İşte, Gazeteci Fehmi Koru'nun dikkat çeken o yazısı:
Dünyada olanlar ve biz.. Biz ne yapıyoruz Allah aşkına.. Bilen var mı?
Ülkelerin dışa bakan yüzleri günden güne değişmez. Bu gerçeği pek çok ülkenin Türkiye ile ilgili dış politikalarına mercek tuttuğumuzda açık seçik görebiliyoruz. ABD’nin, Avrupa Birliği’nin (AB) veya Avrupa’nın öndegelen ülkelerinin her birinin ‘Türkiye politikası’ var ve araya soğukluk girse bile, o politik tercihler pek değişmiyor.
ABD Türkiye’yi en azından NATO müttefiki olarak yanında tutmak istediğini belli ediyor.
Başlangıçta ülkemizi içinde görmeyi hiç tercih etmeyeceği görüntüsünü verse de, AB’nin nihai tahlilde Türkiye’yi darıltmaktan kaçındığını, Brüksel Zirvesi’nden (2004) ‘tam üyelik’ müzakerelerini başlatma kararı çıkınca bir kez daha anlamıştık.

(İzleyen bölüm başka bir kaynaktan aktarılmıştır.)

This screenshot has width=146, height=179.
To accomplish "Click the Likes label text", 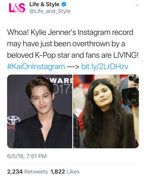I will 73,172.

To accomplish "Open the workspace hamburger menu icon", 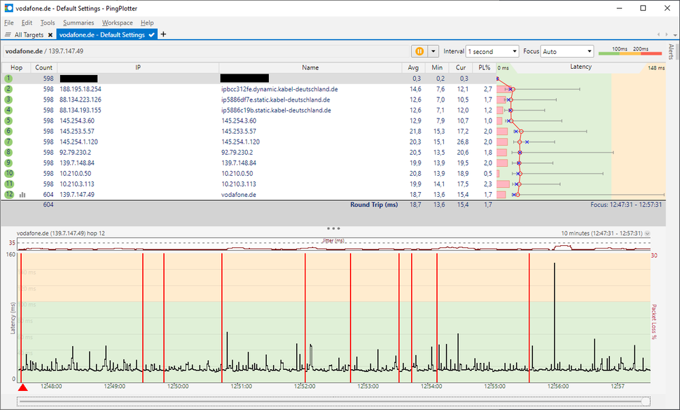I will (8, 34).
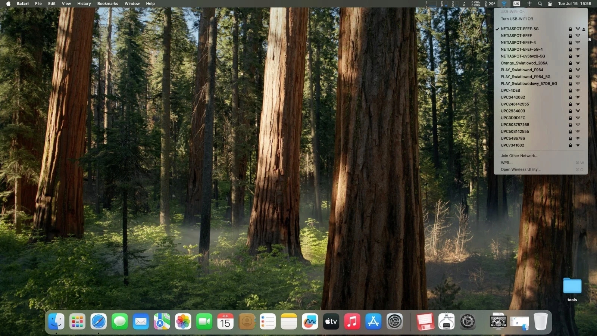The width and height of the screenshot is (597, 336).
Task: Open the Photos app in Dock
Action: pos(183,321)
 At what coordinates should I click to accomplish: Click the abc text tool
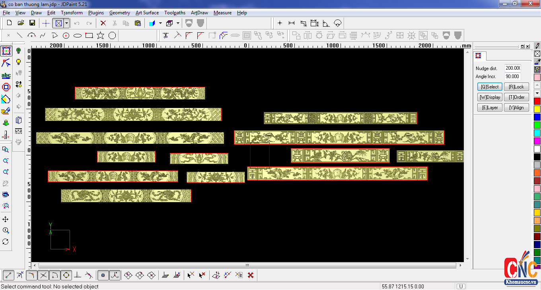click(x=6, y=76)
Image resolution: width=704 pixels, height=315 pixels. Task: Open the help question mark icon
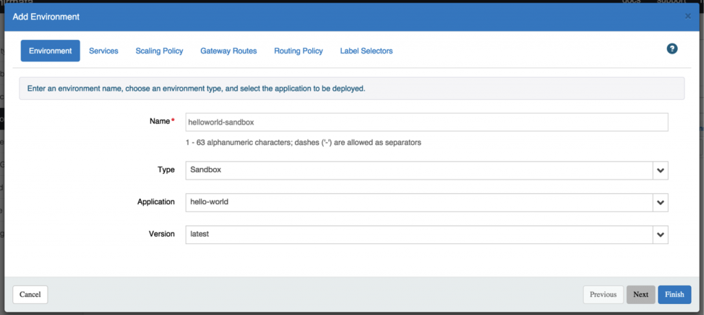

Rusya için de durum farklı değil. Son on yıl içerisinde, Rusya adına konuşma yetkisi olduğunu varsaymamız gereken en üst düzey yönetim kadrosunun ağzından çıkanlar, Vladimir Putin’in ipleri eline aldığı yeni dönemin Türkiye politikasının Çarlık Rusyası ve Sovyetler Birliği dönemlerinden pek farklı olmadığının işaretlerini taşıyor.
Konu Ukrayna’da yaşananlar sebebiyle güncellik kazandığı için Rusya’nın Türkiye politikası biraz daha yakından bakılmayı hak ediyor.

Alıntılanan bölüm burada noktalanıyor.